Millet painted three of these women in the act, and he painted them huge. Three figures fill the front of the canvas, bent at the waist over a vast stubbled field that runs back to a gold horizon, their hands reaching toward the dirt. Behind them, small and bright in the distance, the real harvest is being brought in — wagons, haystacks, a mounted overseer — a whole prosperous farm economy carrying on without them. The composition does the politics by itself: the wealth of the harvest is back there, tiny and golden; the women who get only its leavings are right here, near, dark, monumental, filling your view. There is no slogan. There is just a decision about who gets to be the size of a hero, and Millet gave that scale to three women stooping for fallen grain.
Critics read it exactly that way, and it alarmed them. Some saw in those three monumental peasant women a warning — the rural poor, dignified and made enormous, only a few years after 1848 had shown what the poor could do when they stopped staying small. To monumentalize a peasant in the 1850s was, to a nervous bourgeois (the propertied middle class) eye, very nearly a political act, and that political charge is part of the honest story of the picture, not a modern reading bolted on after the fact. It is fairer to say Millet’s sympathy was genuine and his politics were real than to pretend the painting is just a tender study of country life. It is tender. It is also a claim.
A field that turns into a church
If The Gleaners is Millet’s argument, The Angelus (1857–1859) is his prayer. Two peasants — a man and a woman — stand alone in a darkening field at dusk, a basket of potatoes and a fork at their feet, and they have stopped work to bow their heads. The title names the reason: the Angelus is a Catholic devotion said morning, noon and evening at the sound of a church bell, and on the far horizon, almost too small to find, the tower of a village church catches the last light. The bell has rung; the two of them have paused mid-labor to pray; the whole flat field has gone still and golden-brown around them.
Look at how the canvas is divided, because the whole feeling of it lives there. The sky fills nearly two-thirds of the picture — an enormous flat dusk pressing down from above — and against all that emptiness the two figures are tiny, bowed, stooped low over the earth. The church tower whose bell has stopped them is just a smudge on the far horizon, barely there.
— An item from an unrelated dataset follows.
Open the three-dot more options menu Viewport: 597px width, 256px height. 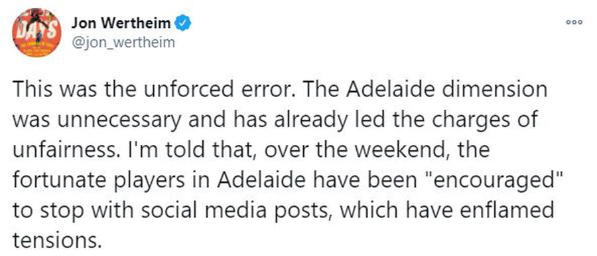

That vastness hanging over the two small stooped bodies is the painting’s whole emotional mechanism: it makes the prayer feel less like a scene and more like a weight, the sheer size of the heavens settling onto two people who have nothing but a basket of potatoes and a moment of stillness.
It is a far gentler picture than The Gleaners — no edge of menace, no overseer in the back — and it became, for that reason, one of the most reproduced images of the entire nineteenth century, hung on parlor walls and printed on a thousand cheap copies across Europe and beyond. Millet had done something the academy thought impossible: he had made two stooping peasants in a potato field carry the weight of a religious painting, with no saints, no gold halos, no scripture — only the work, the bell, and the bowed heads. The sacred, he insisted, was already out there in the dirt. You did not have to import gods to find it.